It was in 1945, he recalled, that he embarked on a course in classics at Queen Mary College, a successor to the People’s Palace in the East End of London. He seems to have been a docile student, happy to be guided through the works of Plato and Aristotle in the original Greek, and if he ran into problems – not unlikely for a solitary 16-year-old Presbyterian from Glasgow – he didn’t mention them. (This experiment in autobiography was, like all MacIntyre’s work, lucid, clever and brisk, but also rather dry.) He fell in with a group of Dominicans who introduced him to Catholic social teaching and the Aristotle-inspired theology of Thomas Aquinas, and joined a local cell of the Communist Party, where he learned about Marx, Engels and the contradictions of capitalism. He was dazzled by the intellectual treasures spread before him, but suspected he could not have them all. ‘One thing on which Marxists and Thomists seemed to agree,’ he said, ‘was that Marxism and Thomism were incompatible.’
Bewildered, he sneaked off to University College London to hear the positivist polemics of A.J. Ayer, who maintained that there was nothing to morality except emotion. He also made a trip to Paris, where he learned about Jean-Paul Sartre and the existentialist doctrine that our characters are the product of our unconstrained choices. He noticed that Ayer and Sartre, despite their different styles, were dancing to the same philosophical tune: both hoped to achieve moral liberation by trashing the idea that morality is accountable to reason. Intrigued but not convinced, young MacIntyre drew a conclusion he has stuck to ever since: that philosophy takes time. Instead of choosing an opinion that appeals to you and forsaking all others, you need to take on different arguments and give them time to sort themselves out. Forty years were to pass before he reverted to Christianity or, as he put it, ‘I discovered that I had become a Thomistic Aristotelian.’
But MacIntyre was already a philosophical outsider. While still at school he fell under the spell of R.G. Collingwood, who lambasted contemporary philosophers for lacking any sense of history. Collingwood illustrated his point with a tale about a scholar who insisted on translating the Greek word τριήρης as ‘steamship’ and, on being told that a trireme is nothing like a steamship, replied that this just showed the Greeks were ‘terribly muddle-headed’. MacIntyre cited the story in his first substantial book, A Short History of Ethics (1966), as he upbraided his colleagues for treating ‘Plato, Kant and themselves as contributors to a single discussion with a single subject matter’. They needed to realise, he said, that concepts ‘have a history’, punctuated not only by the thoughts of the great dead philosophers but also by events like the decline of the Greek city-state, the formation of Christendom, the rise of capitalism and the stirrings of working-class resistance.
Moral philosophy had suffered especially badly from this ‘lack of historical sense’. The notions it deals with – ‘courage’ and ‘compassion’, for example – may be abstract, but they are not inert: they can provoke acts of violence or heroic self-sacrifice.
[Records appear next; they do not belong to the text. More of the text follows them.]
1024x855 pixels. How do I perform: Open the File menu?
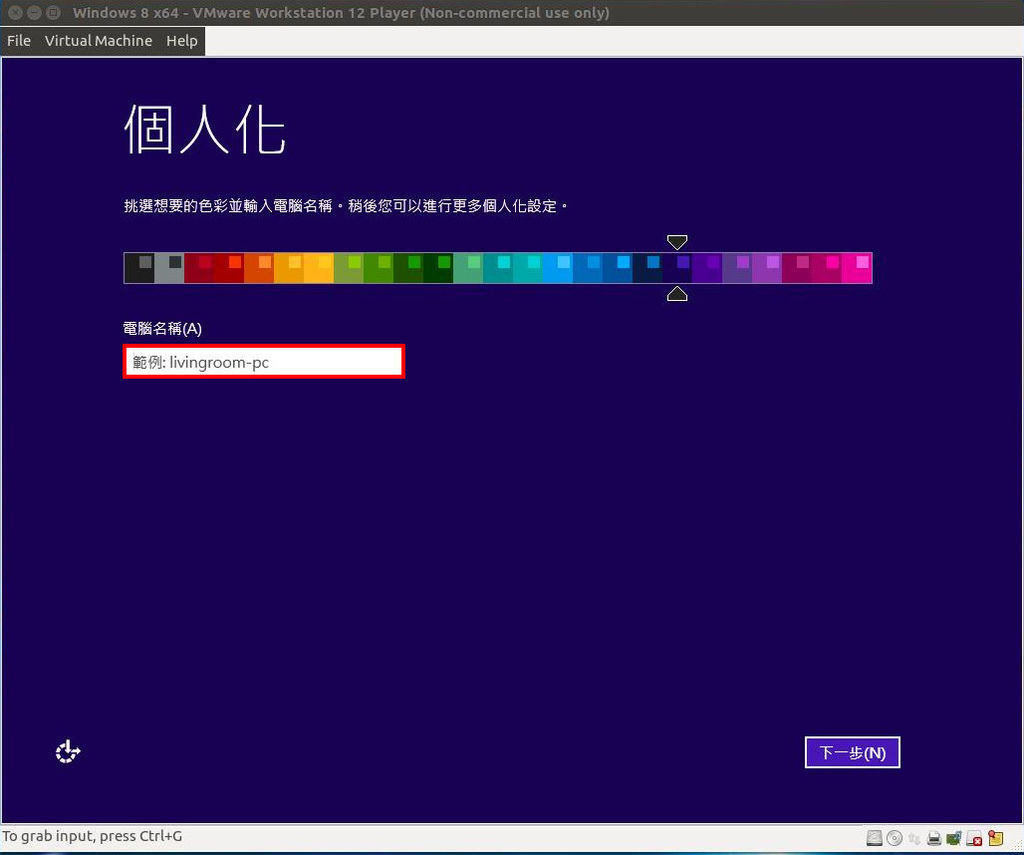[x=18, y=41]
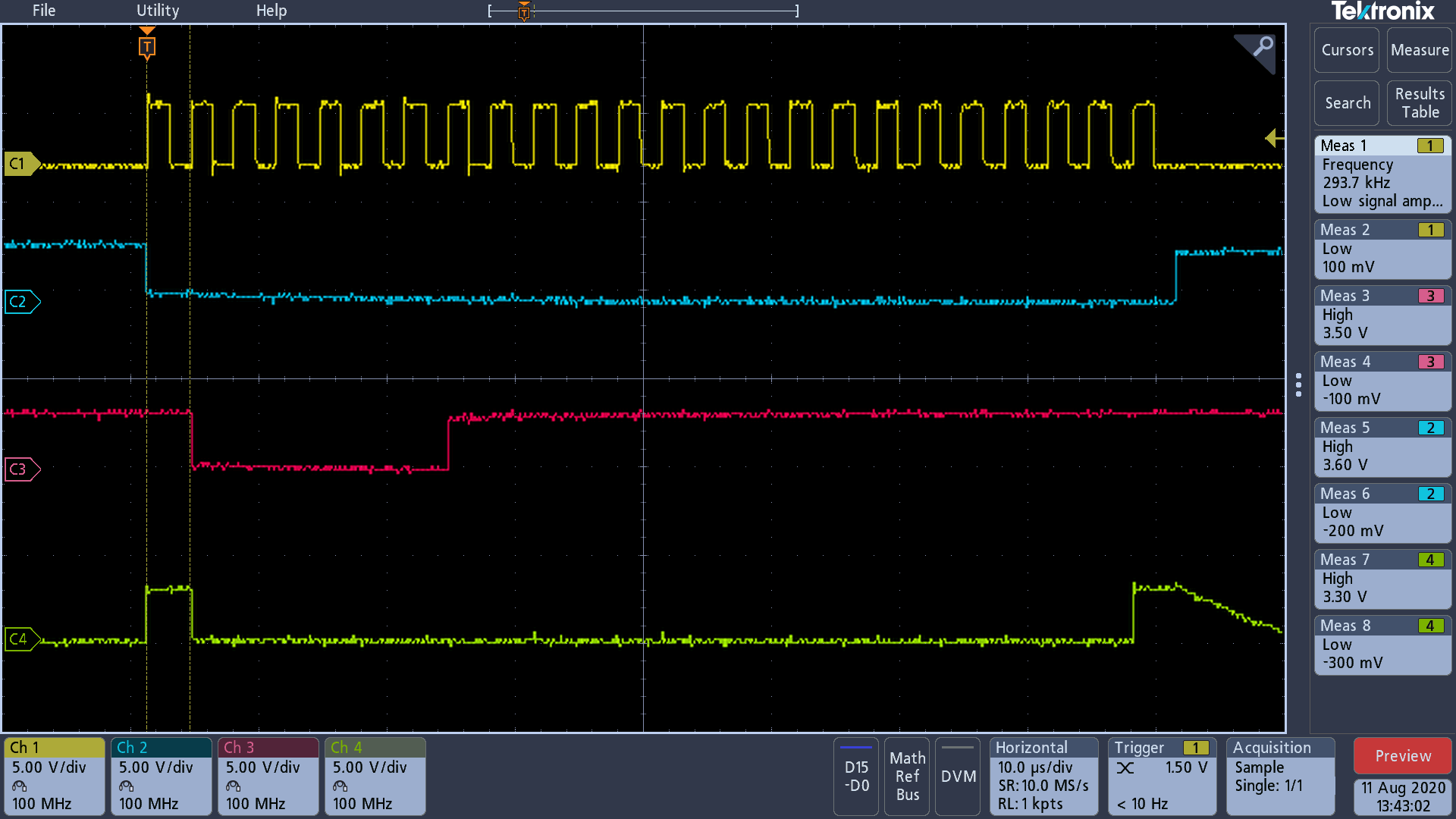Open the Horizontal settings badge
Screen dimensions: 1456x819
click(x=1043, y=776)
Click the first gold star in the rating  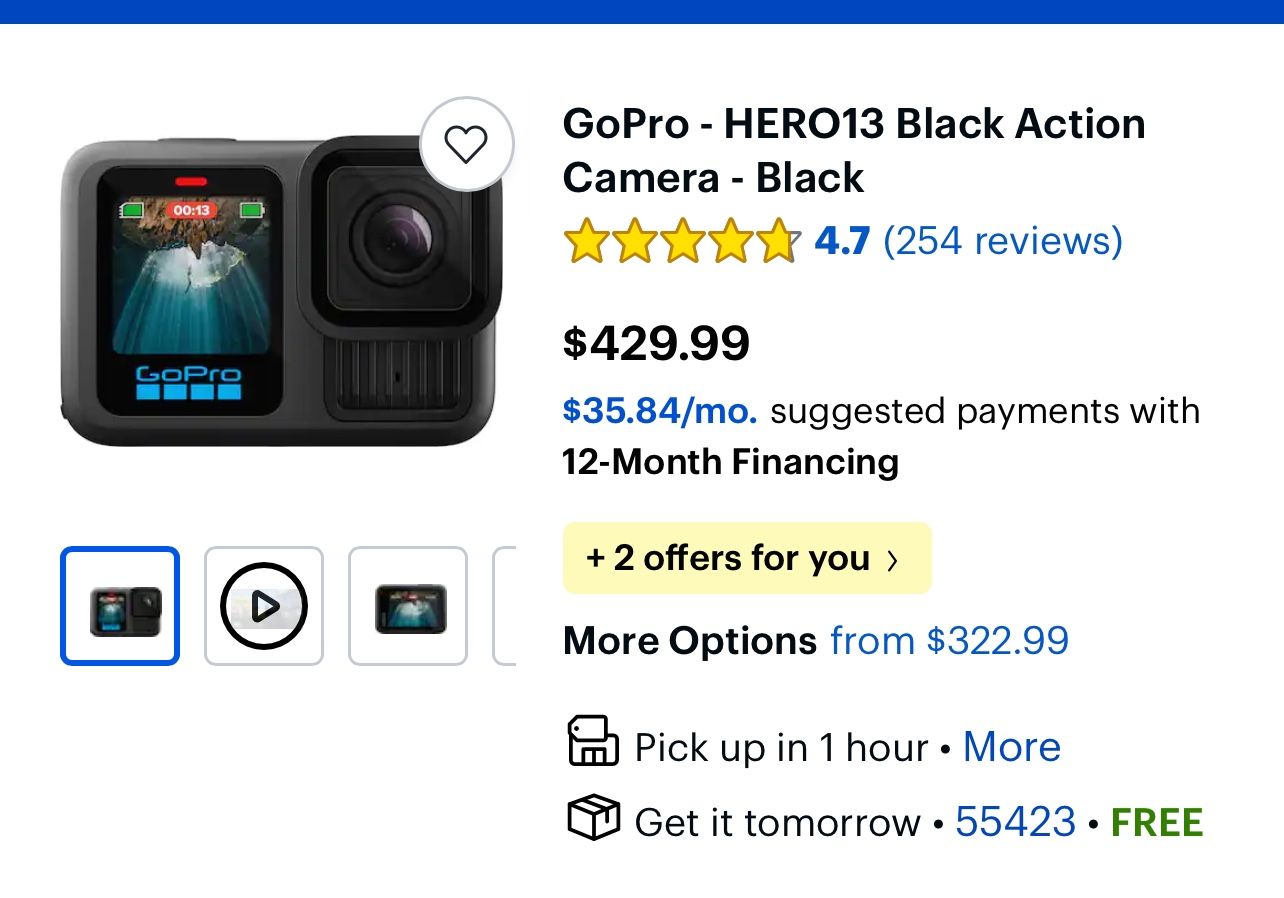click(585, 241)
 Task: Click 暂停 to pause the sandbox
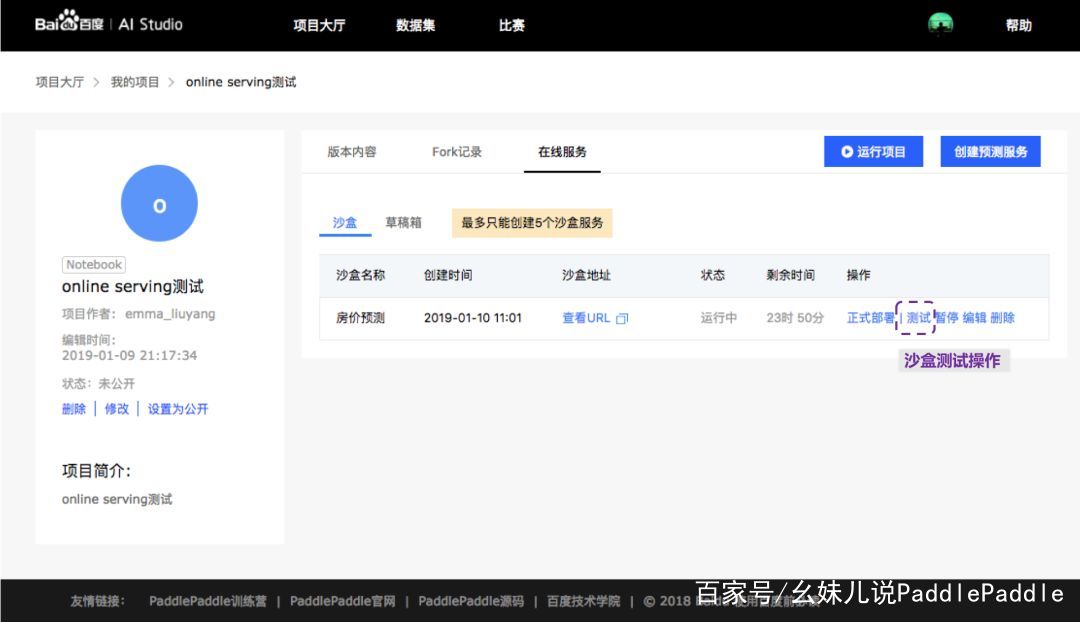click(x=946, y=318)
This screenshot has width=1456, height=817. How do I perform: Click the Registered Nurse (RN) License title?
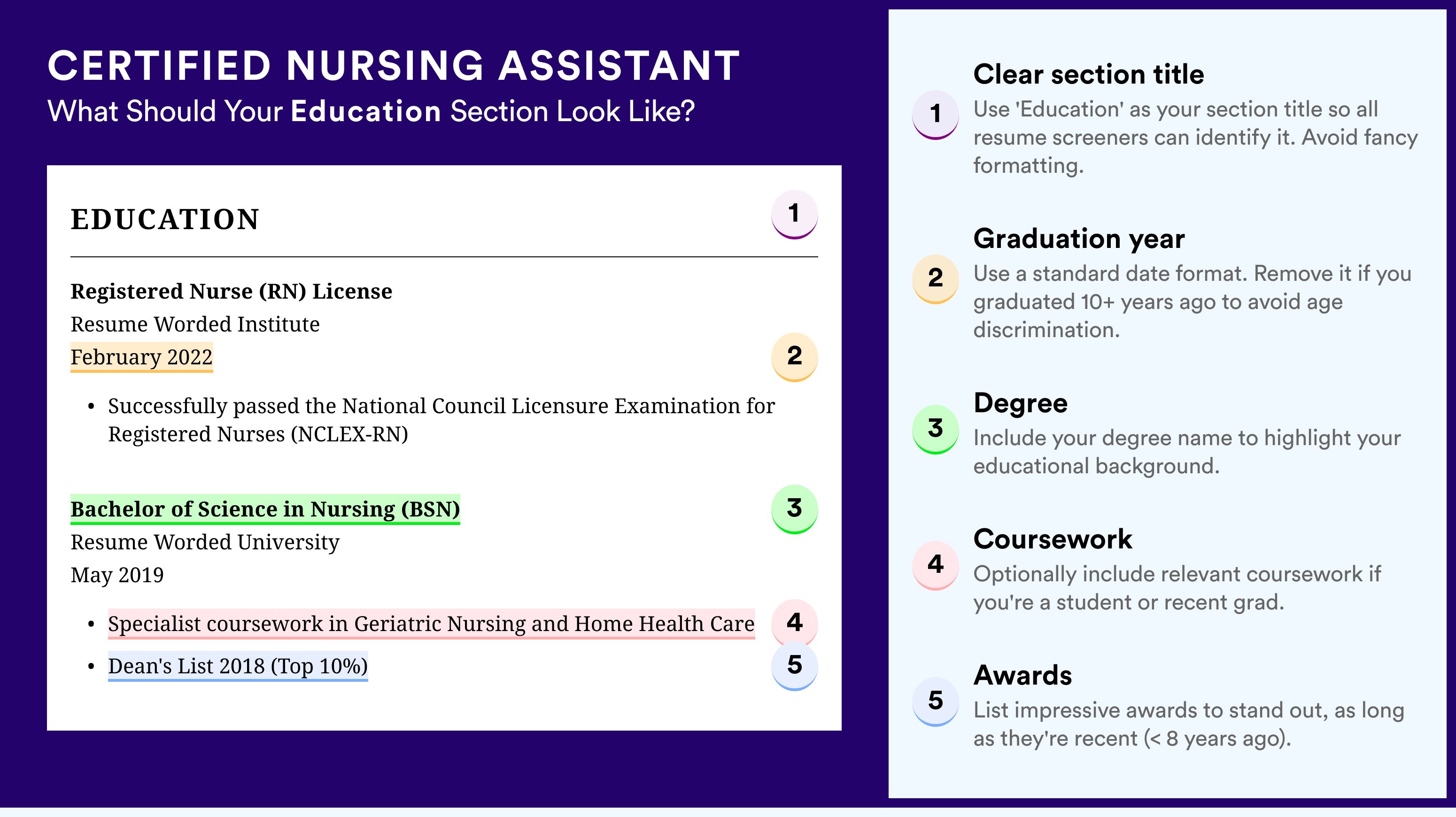(231, 292)
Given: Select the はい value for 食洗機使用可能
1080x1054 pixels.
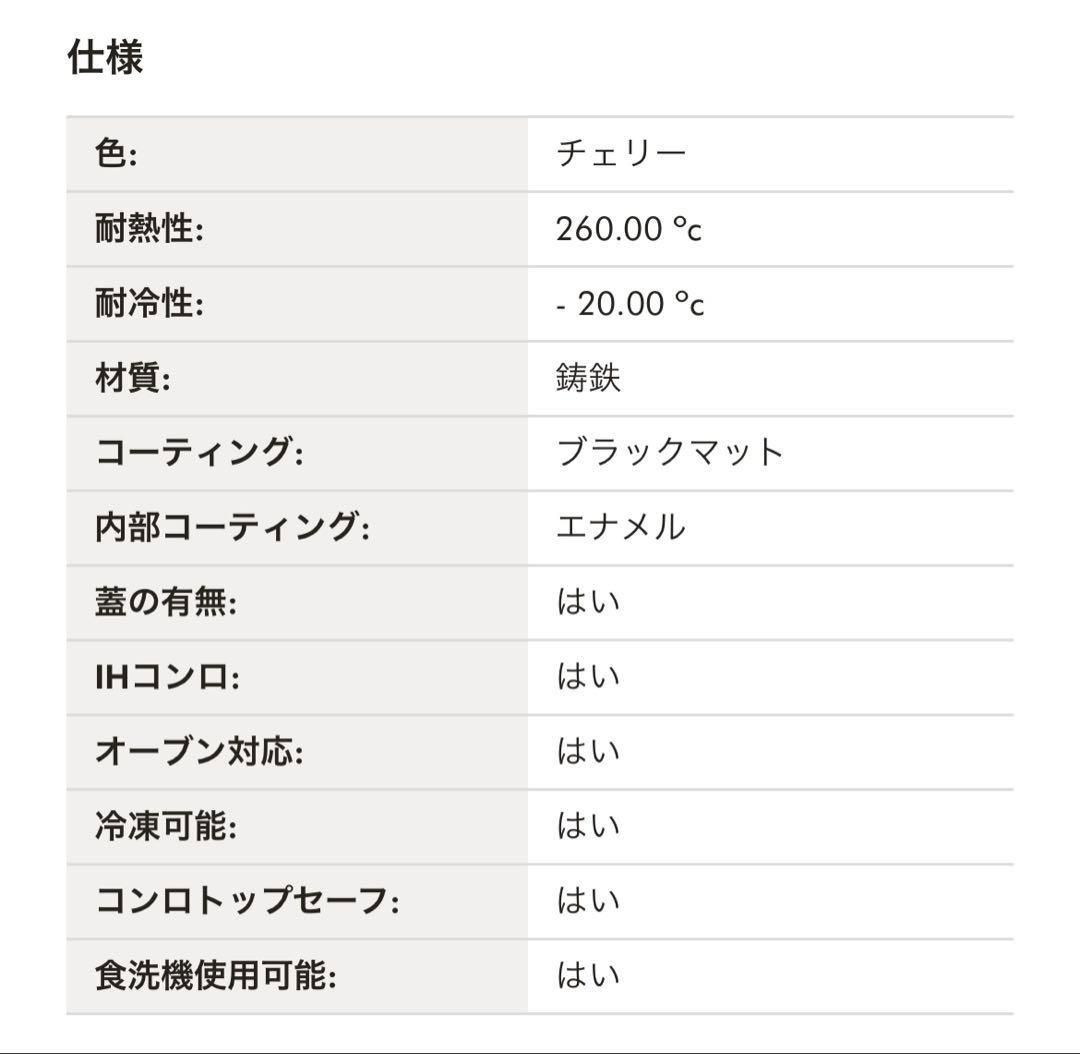Looking at the screenshot, I should coord(588,976).
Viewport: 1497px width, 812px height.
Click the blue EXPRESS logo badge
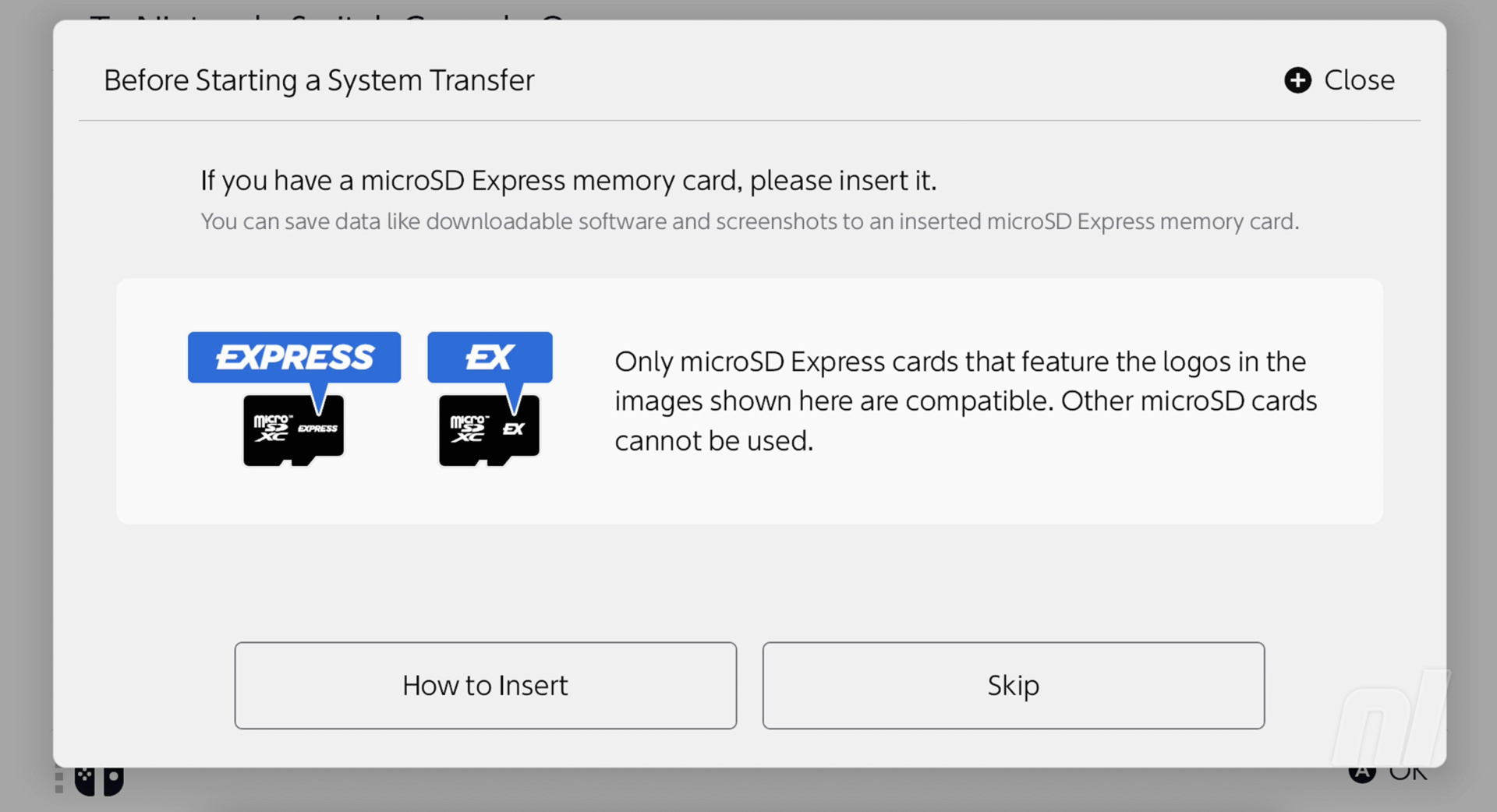pos(294,357)
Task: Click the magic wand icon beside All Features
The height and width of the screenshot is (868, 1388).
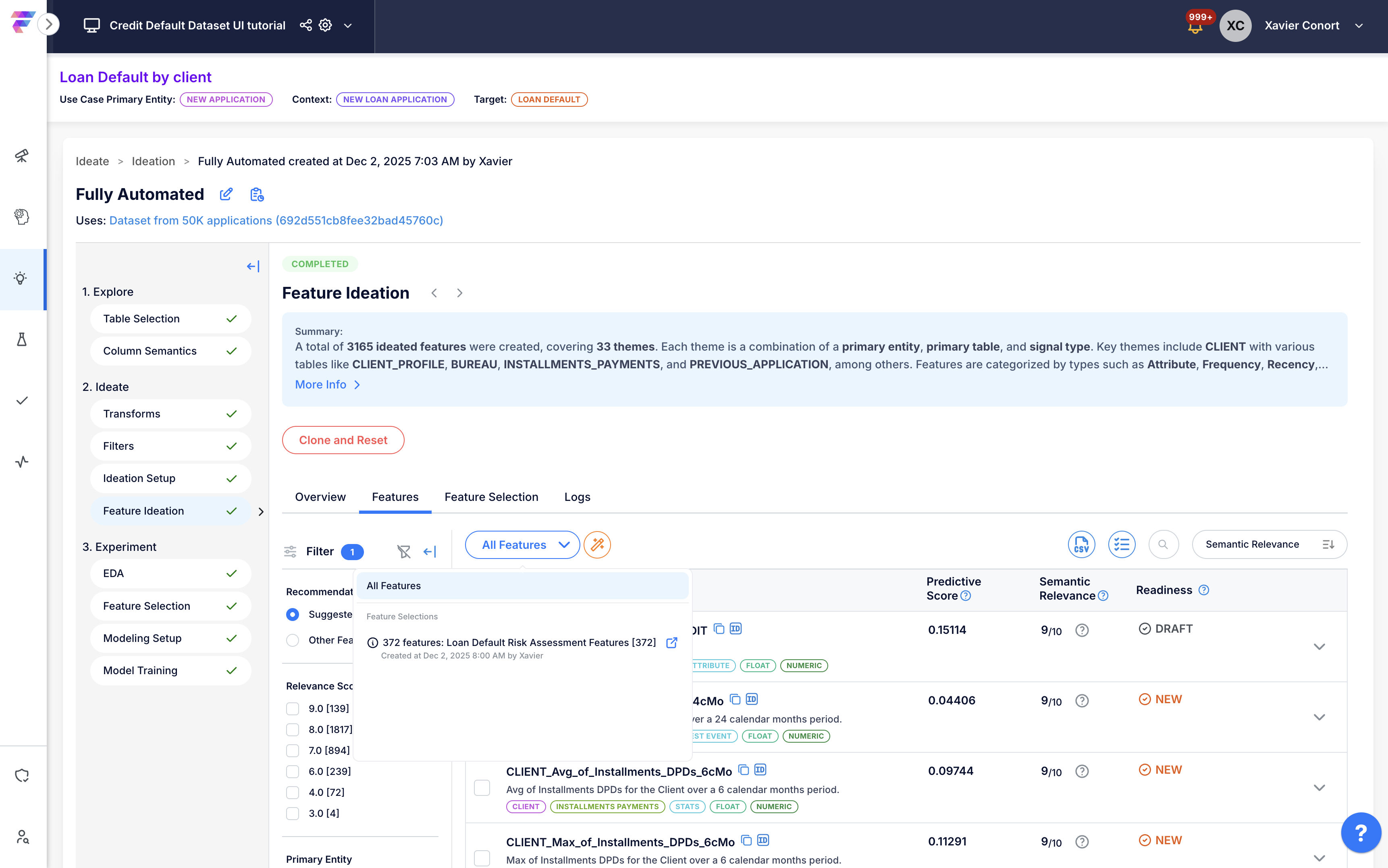Action: (597, 544)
From a philosophical point of view, the practical power of moral concepts has always been a bit of a mystery. Plato attributed it to the intrinsic attraction of the idea of the good, while anti-Platonists invoked long-range calculations of self-interest. But MacIntyre cut out the metaphysics: all we need to know, he said, is that morality is, as a matter of historical fact, woven into the fabrics of mutual understanding that bind us to our communities and give structure to our lives.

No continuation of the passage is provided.